USB Devices such as thumb drives can be exploited in such a way that they can infect computers with malware in a way that cannot be easily discovered or prevented. The problem arises due to the lack of protection to the firmware which runs the microcontroller inside the USB devices and this was practical proved by Karsten Nohl, the founder and chief scientist of Berlin based Security Research Labs. The same will be presented as a topic of debate, at the Black Hat Security conference in Las Vegas held next week.
In the research it was proved that any malware program can replace the firmware on a USB device by using Small Computer System Interface (SCSI) commands and can make it act as other USB devices such as a keyboard. This virtual keyboard can then be used to emulate key presses and send commands to download and execute malware programs or can create conducive environment for hacking activities.
As per the content provided to the media by Security Research Labs, it can be concluded that USB devices lack both the versatility of having a Standard and Security at the same time. Though, the greatest feature of it is to have ‘plug and play’ capabilities, it also hands out vulnerability on a parallel note.
It was revealed by the researchers of Security Research Labs, that there is no easy fix for this problem. They tried to find out different ways, but failed to get up to the required standards. One way was to fix the issue in USB specification by devising a secure pairing process. But that did not work in practicality and needs many years to be developed as per our expectations.
The other way is to tune the OS, where it can ask users to confirm the addition of new USB devices to their computers and then remember the approved devices. Something in terms of a USB firewalls. But this might not be practically possible as USB devices use a string of zeros for their serial number and there is no way for the OS to recognize the device specifically on an individual note.
The last place to fix this issue will be in the USB micro-controllers where firmware updates will be required to be digitally signed or some kind of software lock can be implemented in order to eliminate the mechanism to re-write the firmware.

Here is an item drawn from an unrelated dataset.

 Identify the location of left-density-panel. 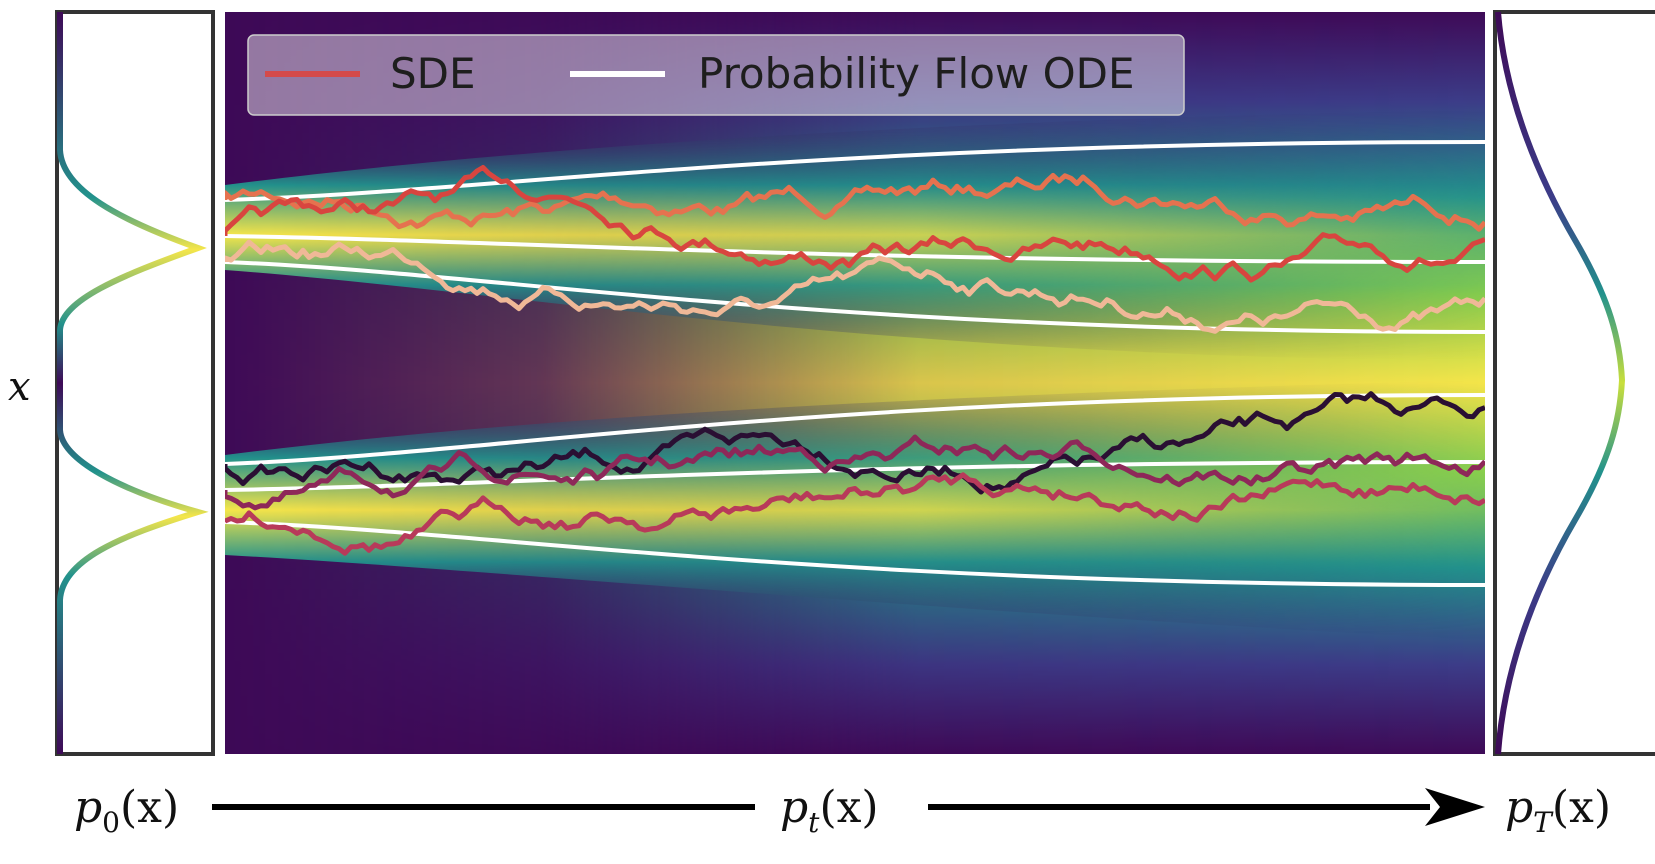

But this needs to be brought as a standard to be practiced by the USB device manufactures and that may not be possible in near future.
Finally, the only way to curb this issue to a certain extent will be by educating the users on the risks and cautions to be followed while plugging their USB devices to their computers. But the process of inculcating consumers may not be possible in near future and so the tables are now turned towards the manufactures for a proper resolution on this issue.